I snap my gaze up as fast as I can and swallow roughly. “Hi.”
Stepping back, she opens the door wider. “Come on in.”
I do as she says, stepping across the threshold. “Petruchio here yet?”
“Yep,” she says quietly as she shuts the door. “When he told me you were coming, I said that was great, then I casually dropped that I’d met you in the backyard the morning after the party, said we had a cup of coffee and talked a little.”
“Good.” I hand her the bottle of Orsino whiskey that I brought. “Here.”
She takes the bottle, inspecting it, and lets out a long whistle. “Wowee, thirty years? This is so generous, Will, thank you!” Smiling up at me, she says, her voice softer, “How you doing? Got the earplugs ready to go?”
I pat my pocket, where my earplugs case is stashed, attached to my keys. “I came prepared.”
“Great. We can get loud, for game time, at least.”
“I’ll be fine.”
Juliet’s smile deepens. Our gazes hold.
I want to kiss her. Badly. I want to cup her face and take her mouth with mine, make her melt into my touch. I want to show her that I might not be the smoothest talker or the most capable romancer or the life of the party, but I’m plenty capable in other ways.

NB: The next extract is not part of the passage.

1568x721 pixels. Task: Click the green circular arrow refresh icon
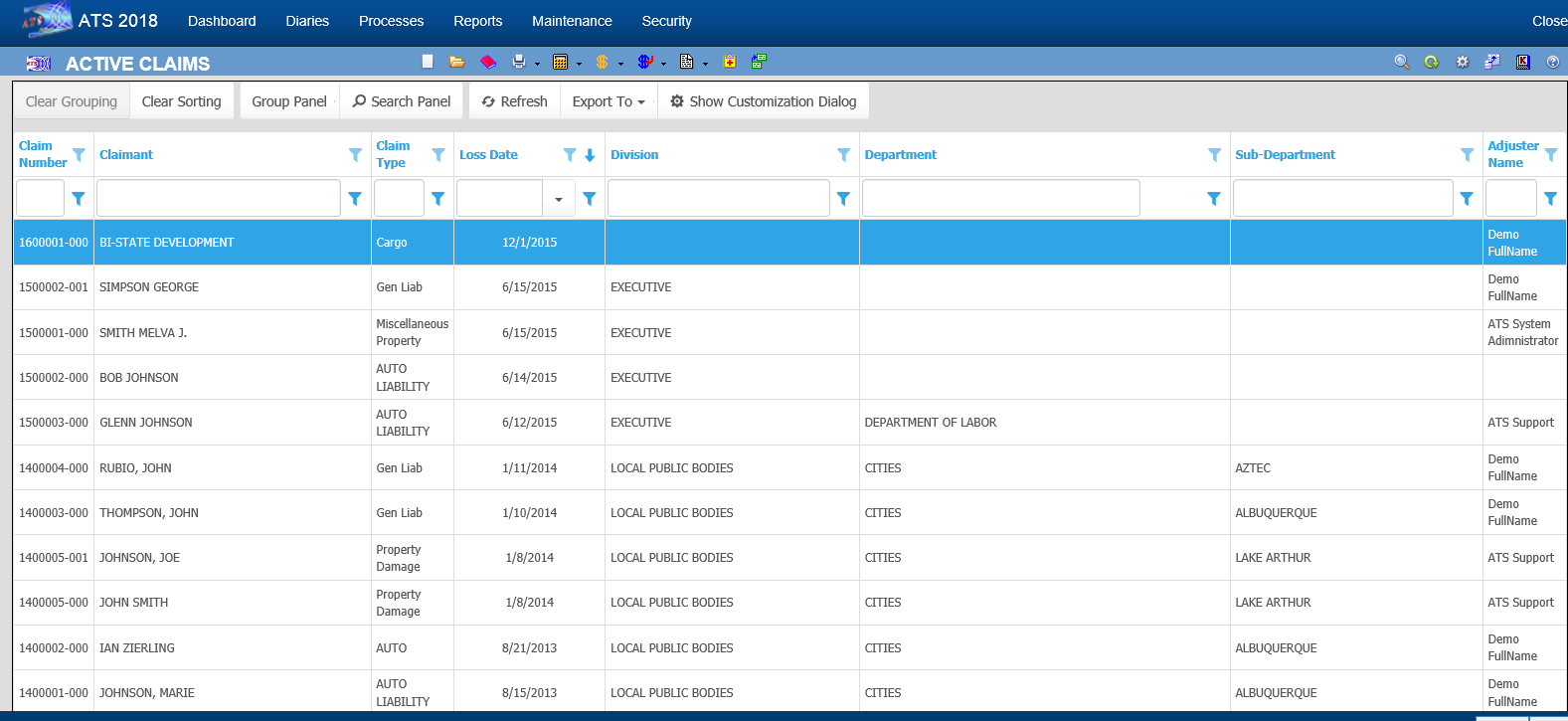point(1431,62)
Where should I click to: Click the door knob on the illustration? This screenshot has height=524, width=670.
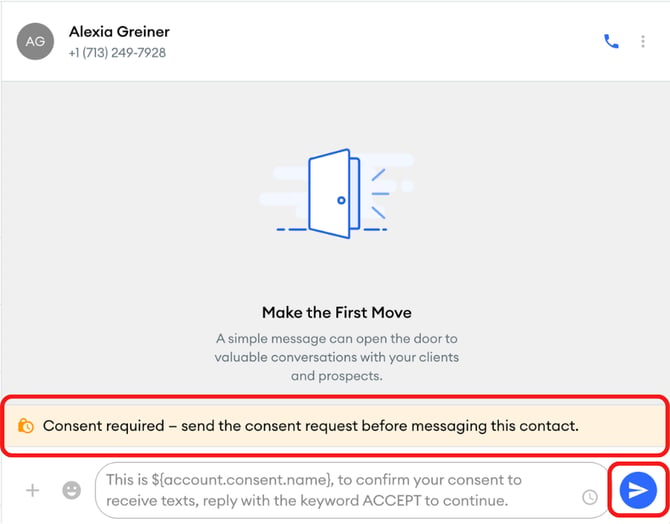pyautogui.click(x=341, y=200)
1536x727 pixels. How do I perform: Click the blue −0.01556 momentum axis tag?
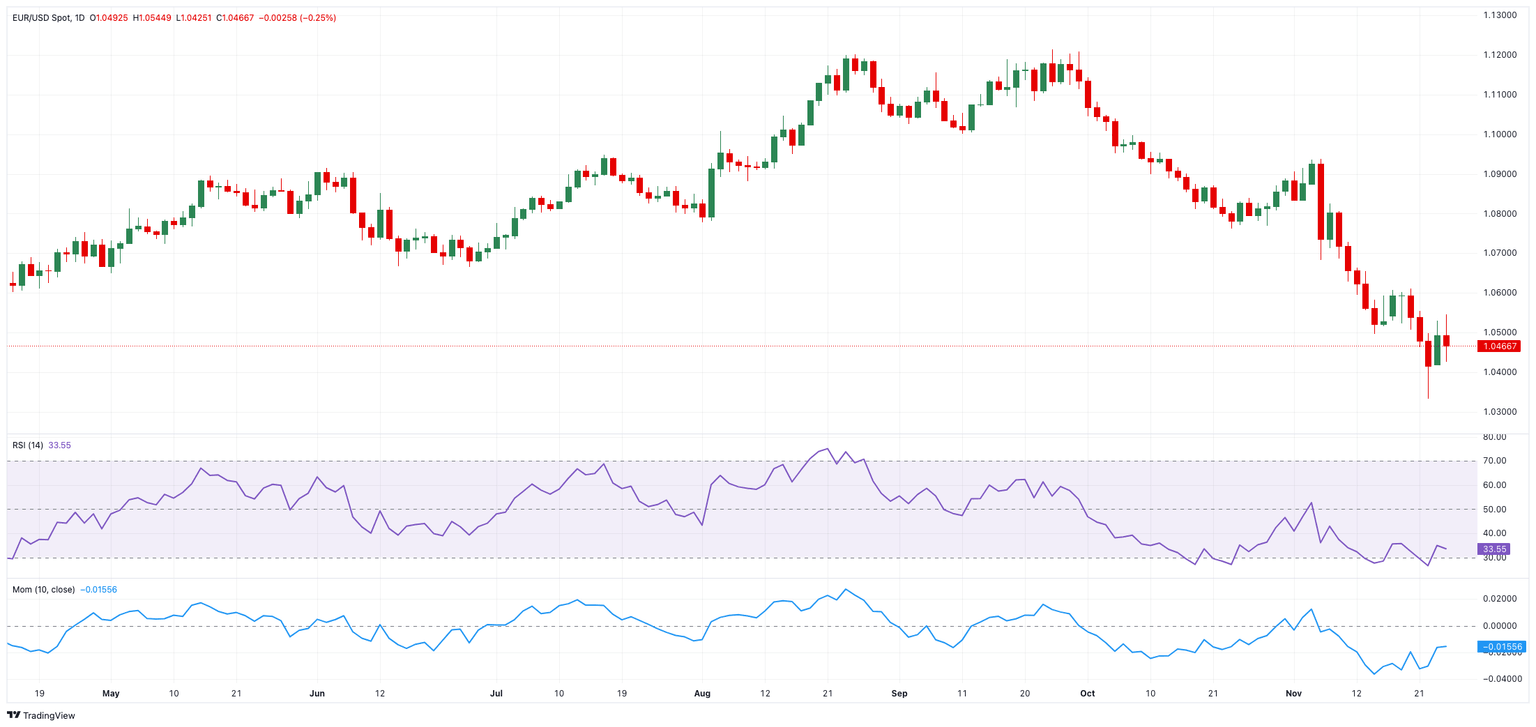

Ways that could make her feel so damn good.
But that’s not what friends do, and friends is all we are. Especially tonight, around these people.
The sweater slips farther, revealing the slope of her shoulder, a stretch of satin-smooth skin.
Heat roars through me.
She catches her sweater and shrugs it back up. It helps nothing. That sliver of her skin, the dip of her neck, the curve of her shoulder, are imprinted in my brain.
“Here we go,” she whispers.
I take a deep breath and follow her toward the crowd.
—
Beer in hand, I glance around her place. Warm candlelit white walls. Gleaming dark wood floors softened by a large rainbow-striped rug. At least a dozen matching jewel-tone throw pillows on the sofa and on the nearby club chair. Framed abstract art on the walls, surrounded by countless photos. Smaller frames with more photos and art crammed cheerfully across the mantel beside dried flowers that plume from vases decorated with colorful velvet ribbons. It’s welcoming and warm and lovely.
Just like Juliet.
“It’s a nice place, isn’t it?” Petruchio says.
I nod. “Real nice.”
He grins, gaze traveling the apartment, landing on a door down the hallway. “I have some good memories here.”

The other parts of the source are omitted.